Consigne 1:
Pour chacune des affirmations (a), (b) et (c), dites si elle concorde avec l'article sur Toulouse-Lautrec ci-dessous, en répondant par oui ou par non et en citant mot pour mot le passage décisif. (a) La Goulue a commandé à Toulouse-Lautrec deux panneaux pour décorer sa baraque foraine. (b) Le cabaret du Chat noir a été fondé par Aristide Bruant. (c) L'exposition du Grand Palais est la première exposition monographique en France depuis 50 ans.

Toulouse-Lautrec : 4 œuvres pour plonger au cœur des nuits parisiennes

Toulouse-Lautrec : 4 œuvres pour plonger au cœur des nuits parisiennes
Toulouse-Lautrec, Yvette Guilbert chantant Linger, Longer, Loo (détail) © Musée d’Etat des beaux-arts Pouchkine, Moscou

Figure incontournable du Paris de la fin du XIXe siècle, Toulouse-Lautrec a su plus que nul autre saisir l'effervescence de sa vie nocturne. En ce jour de festivités, découvrez quatre œuvres parmi les plus emblématiques de ce thème cher à l'artiste.

Paris, ses théâtres, ses cabarets, ses maisons closes, est le monde au cœur duquel s’épanouit l’art de Toulouse-Lautrec, auquel le Grand Palais consacre actuellement la première exposition monographique en France depuis 25 ans. Entouré d’un groupe d’amis, l’artiste découvre les séductions de la nocturne, des Champs Élysées aux Grands Boulevards et à Montmartre. Le monde interlope de la Butte devient son univers d’élection. Il est l’ami d’Aristide Bruant, chansonnier à la voix rauque qui rudoie les clients de son cabaret Le Mirliton. Il fréquente les cafés-concerts, les bals, le cabaret du Chat noir fondé par le chansonnier Rodolphe Salis, avec son fameux théâtre d’ombres. Il fréquente le cirque Fernando, plus tard le Nouveau-Cirque où se produisent Footit et Chocolat. On va « à l’Élysée », le bal de l’Élysée-Montmartre, pour voir La Goulue dans le quadrille naturaliste, danse canaille qui fait lever haut ses jupons, révélant la blondeur de son anatomie à peine voilée d’une mousseline aérienne… Feux de la rampe, volutes de tabac, absinthe, visages et corps de femmes, danses endiablées, nuits blanches, l’univers de l’artiste se construit au gré de ses rencontres.

1. Au Moulin Rouge avec La Goulue, la reine du french cancan

En 1895, la reine du french cancan commence à décliner. De son vrai nom Louise Weber, La Goulue quitte le Moulin Rouge, où elle connut son here de gloire, pour proposer un spectacle de danse à la Foire du Trône. Elle sollicite alors Toulouse-Lautrec et lui commande deux panneaux décoratifs destinés à orner sa baraque foraine. En résultent ces deux œuvres monumentales, dont le graphisme évoque celui de ses plus belles lithographies. Intitulée La Danse au Moulin Rouge (dite aussi La Goulue et Valentin le Désossé), la composition de gauche est librement inspirée de celle de la toute première affiche de Toulouse-Lautrec produite pour le Muoulin Rouge en 1891 (avec le couple principal au centre, les spectateurs en arrière-plan, mais dans un style moins japonisant). L’œuvre est dominée par des camaïeux de gris et de beiges, que viennent rehausser le vert et le rose des vêtements de La Goulue, le blanc de ses froufrous faisant écho à celui des lampions. À son côté, la silhouette dégingandée de Valentin le Désossé, presque transparente, a quelque chose de spectral. Entre La Goulue et l’homme corpulent positionné complètement à gauche, main derrière le dos, apparaît la danseuse Jane Avril, coiffée d’un chapeau à plumes.

Consigne 2:
Recopiez tels quels les enregistrements ci-dessous, depuis la ligne contenant « 1.0 MPI 80 SE Comfort 5dr (136, 610) » jusqu'à celle contenant « 1.0 TSI 116 Monte Carlo Edition 5dr (149, 1799) », ces deux lignes comprises.

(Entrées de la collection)
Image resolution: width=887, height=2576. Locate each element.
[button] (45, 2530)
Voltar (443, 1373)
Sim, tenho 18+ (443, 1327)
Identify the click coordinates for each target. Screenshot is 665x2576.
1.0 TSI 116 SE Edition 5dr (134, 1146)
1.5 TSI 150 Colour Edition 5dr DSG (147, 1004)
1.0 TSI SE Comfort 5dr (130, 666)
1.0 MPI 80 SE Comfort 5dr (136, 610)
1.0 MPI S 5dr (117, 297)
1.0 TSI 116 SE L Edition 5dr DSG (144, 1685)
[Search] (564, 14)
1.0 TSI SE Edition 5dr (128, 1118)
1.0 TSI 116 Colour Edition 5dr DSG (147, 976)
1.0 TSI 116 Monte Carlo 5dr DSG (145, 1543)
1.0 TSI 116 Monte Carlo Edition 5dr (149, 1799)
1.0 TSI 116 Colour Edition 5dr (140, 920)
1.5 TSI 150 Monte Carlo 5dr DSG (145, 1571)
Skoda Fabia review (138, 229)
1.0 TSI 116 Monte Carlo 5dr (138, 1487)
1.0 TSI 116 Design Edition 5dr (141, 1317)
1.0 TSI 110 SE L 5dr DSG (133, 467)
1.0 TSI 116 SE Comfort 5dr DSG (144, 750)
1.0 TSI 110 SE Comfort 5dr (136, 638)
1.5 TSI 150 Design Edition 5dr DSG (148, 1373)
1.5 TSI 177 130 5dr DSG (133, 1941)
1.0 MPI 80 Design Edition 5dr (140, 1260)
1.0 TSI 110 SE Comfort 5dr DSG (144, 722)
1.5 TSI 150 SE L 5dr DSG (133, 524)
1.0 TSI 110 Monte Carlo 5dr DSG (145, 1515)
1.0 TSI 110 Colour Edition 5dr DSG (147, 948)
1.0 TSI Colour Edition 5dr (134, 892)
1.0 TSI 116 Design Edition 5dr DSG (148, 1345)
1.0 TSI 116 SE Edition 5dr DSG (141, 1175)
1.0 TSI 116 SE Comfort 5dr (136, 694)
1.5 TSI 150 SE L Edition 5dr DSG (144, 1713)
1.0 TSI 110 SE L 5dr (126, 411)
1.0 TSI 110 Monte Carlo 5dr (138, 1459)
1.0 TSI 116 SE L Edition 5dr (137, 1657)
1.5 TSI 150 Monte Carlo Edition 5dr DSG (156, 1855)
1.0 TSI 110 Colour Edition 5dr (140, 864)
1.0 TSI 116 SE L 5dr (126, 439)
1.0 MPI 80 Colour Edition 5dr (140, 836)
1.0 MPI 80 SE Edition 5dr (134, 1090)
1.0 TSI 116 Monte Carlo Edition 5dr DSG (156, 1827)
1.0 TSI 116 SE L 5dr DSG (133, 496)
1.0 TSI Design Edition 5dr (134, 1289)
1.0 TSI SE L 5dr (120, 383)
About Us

Résultat obtenu 1:
(a) Oui : « lui commande deux panneaux décoratifs destinés à orner sa baraque foraine ».
(b) Non : « le cabaret du Chat noir fondé par le chansonnier Rodolphe Salis ».
(c) Non : « la première exposition monographique en France depuis 25 ans ».

Résultat obtenu 2:
1.0 MPI 80 SE Comfort 5dr (136, 610)
1.0 MPI S 5dr (117, 297)
1.0 TSI 116 SE L Edition 5dr DSG (144, 1685)
[Search] (564, 14)
1.0 TSI SE Edition 5dr (128, 1118)
1.0 TSI 116 Colour Edition 5dr DSG (147, 976)
1.0 TSI 116 Monte Carlo 5dr DSG (145, 1543)
1.0 TSI 116 Monte Carlo Edition 5dr (149, 1799)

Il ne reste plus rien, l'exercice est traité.